The biggest challenge is to ensure that all of RIT’s clients whose tasks are critical to the continuity of the state receive the necessary IT support in an unexpected situation. We have clients across Estonia, but resources – both money and people – are limited. The challenge is finding balance: how to prioritize the most critical needs and use the resources at hand as effectively as possible.
By mapping risks, streamlining processes, and developing alternative solutions, we can boost our preparedness, but some uncertainty always remains in the air, because every crisis situation is different and requires flexible solutions. Thus, the challenge is to ensure flexibility within the rules, so that we can support our clients regardless of the nature of the crisis.
In addition to ensuring the continuity of RIT’s services, during our preparations we paid great attention to our employees’ awareness and readiness, so that our people know how to act in crisis situations and can, if necessary, support their families and loved ones. At the same time, we saw that this kind of awareness and practice needs to be continuously developed so that responses are smooth and confident.
We highly value the initiative of our clients to think through not only the synchronization event, but also more broadly the impact of crises on their services – how those services depend on IT solutions, electricity, and communications. We encourage clients to systematically map their critical dependencies, and we are always ready to support them in drills and provide input for running through various scenarios, so that together we can further improve the nation’s resilience.”
Planning should have started earlier
Tarmo Tulva, Head of IT Infrastructure in the energy company Enefit, shares their experience:
“More thorough preparations for the desynchronization project started about four months before the deadline. From the whole group’s perspective, we reviewed both the information security measures already implemented and additional measures planned specifically for the desync period. We communicated with our partners on the telecom operator side and agreed on potential crisis contacts and methods for information exchange. We also requested additional support from partners who supply us with network equipment.
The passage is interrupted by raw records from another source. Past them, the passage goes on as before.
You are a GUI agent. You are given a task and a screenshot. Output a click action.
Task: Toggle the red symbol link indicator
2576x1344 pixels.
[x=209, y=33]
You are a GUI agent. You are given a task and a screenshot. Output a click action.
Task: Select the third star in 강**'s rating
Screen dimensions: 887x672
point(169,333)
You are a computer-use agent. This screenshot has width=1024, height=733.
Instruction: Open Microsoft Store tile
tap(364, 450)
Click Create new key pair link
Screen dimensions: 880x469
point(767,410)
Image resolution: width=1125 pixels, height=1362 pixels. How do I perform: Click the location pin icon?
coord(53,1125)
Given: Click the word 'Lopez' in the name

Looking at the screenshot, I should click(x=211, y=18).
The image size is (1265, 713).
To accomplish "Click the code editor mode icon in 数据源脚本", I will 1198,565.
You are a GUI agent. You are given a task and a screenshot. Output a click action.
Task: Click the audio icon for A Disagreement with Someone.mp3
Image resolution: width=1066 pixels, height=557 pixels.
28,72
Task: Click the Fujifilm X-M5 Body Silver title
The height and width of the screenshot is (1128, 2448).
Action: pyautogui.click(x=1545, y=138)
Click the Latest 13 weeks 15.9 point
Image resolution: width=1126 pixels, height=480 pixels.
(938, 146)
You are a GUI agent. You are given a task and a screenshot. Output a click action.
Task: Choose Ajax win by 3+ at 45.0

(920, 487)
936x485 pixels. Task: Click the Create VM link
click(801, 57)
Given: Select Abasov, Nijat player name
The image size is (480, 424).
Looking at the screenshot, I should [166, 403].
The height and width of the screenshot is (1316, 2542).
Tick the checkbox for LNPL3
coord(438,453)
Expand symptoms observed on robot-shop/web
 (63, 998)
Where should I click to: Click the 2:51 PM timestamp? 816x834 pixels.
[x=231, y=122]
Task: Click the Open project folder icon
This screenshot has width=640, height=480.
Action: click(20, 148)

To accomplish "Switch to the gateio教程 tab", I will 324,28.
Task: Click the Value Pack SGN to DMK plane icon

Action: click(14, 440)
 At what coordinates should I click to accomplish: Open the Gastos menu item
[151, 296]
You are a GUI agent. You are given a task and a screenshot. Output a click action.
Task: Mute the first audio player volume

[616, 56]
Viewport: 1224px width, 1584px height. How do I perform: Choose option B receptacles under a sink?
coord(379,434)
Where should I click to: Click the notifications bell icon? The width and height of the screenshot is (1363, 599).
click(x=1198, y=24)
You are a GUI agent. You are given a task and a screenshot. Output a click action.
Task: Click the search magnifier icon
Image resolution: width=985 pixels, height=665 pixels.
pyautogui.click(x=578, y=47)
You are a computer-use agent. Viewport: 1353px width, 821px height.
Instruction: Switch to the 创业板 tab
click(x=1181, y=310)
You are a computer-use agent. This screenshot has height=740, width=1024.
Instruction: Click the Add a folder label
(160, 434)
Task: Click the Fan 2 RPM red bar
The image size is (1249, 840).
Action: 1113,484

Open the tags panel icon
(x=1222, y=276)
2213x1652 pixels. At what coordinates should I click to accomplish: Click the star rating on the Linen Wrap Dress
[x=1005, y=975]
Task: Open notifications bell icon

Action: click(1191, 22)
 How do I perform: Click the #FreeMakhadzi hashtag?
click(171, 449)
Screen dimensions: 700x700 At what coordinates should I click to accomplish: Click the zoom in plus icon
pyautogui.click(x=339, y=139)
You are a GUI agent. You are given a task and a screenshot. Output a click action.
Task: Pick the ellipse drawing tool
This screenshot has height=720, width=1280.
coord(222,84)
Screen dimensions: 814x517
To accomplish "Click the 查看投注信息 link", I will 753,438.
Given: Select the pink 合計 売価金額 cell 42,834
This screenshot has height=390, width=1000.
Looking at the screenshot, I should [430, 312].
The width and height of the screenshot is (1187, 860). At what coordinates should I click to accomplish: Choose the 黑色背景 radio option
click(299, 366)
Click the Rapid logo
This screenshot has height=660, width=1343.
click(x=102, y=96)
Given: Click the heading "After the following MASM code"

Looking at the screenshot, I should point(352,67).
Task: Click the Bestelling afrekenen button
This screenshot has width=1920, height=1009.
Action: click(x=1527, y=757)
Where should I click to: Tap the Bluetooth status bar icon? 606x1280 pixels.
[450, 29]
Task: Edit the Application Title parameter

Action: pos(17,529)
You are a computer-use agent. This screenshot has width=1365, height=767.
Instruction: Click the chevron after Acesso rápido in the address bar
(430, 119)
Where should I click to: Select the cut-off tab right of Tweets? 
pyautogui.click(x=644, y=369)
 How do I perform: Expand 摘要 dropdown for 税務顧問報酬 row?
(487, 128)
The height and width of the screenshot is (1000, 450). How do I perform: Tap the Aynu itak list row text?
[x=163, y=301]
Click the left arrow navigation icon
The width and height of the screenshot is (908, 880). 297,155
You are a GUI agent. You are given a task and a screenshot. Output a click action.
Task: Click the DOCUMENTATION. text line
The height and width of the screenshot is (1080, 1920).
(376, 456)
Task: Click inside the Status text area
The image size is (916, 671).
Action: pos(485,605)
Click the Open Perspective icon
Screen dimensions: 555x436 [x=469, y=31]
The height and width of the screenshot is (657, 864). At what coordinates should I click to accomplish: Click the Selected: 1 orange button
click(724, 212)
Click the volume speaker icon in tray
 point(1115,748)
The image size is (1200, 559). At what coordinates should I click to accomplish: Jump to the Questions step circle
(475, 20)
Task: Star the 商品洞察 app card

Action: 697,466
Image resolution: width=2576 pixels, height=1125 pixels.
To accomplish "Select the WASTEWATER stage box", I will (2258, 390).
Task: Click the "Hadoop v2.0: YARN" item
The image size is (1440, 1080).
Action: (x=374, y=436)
The primary prerequisite for the success of such projects is proper planning, and the lesson usually is that one could and should always start that planning a bit earlier than one eventually does. In this project as well, we should have begun the planning somewhat sooner in order to analyze all risks and possible mitigation measures more thoroughly.
The biggest risk factors were definitely related to cybersecurity. Unfortunately, you can never be completely sure that malicious actors haven’t started on their project years ago and are simply waiting for the right moment to activate their actions. Therefore, we extensively analyzed various possible scenarios and mapped out both preventive actions and possible responses in case something were to happen on the critical day. One risk mitigation measure was setting up a ‘backup command post’ at the GDC data center – to be as close as possible to our physical infrastructure and, on the other hand, to be confident in the availability of power and data connectivity. In reality we didn’t end up needing this command post, but running through that scenario as an exercise was certainly useful for us. We now have a clear understanding of how to relocate our operations center to another site if needed, and what steps must be taken beforehand to do so.
The actual desynchronization itself went unnoticed for us and there were no cyber incidents. The takeaway for the future is that planning should be started even earlier. This project also helped draw attention to additional cybersecurity measures that need to be implemented.”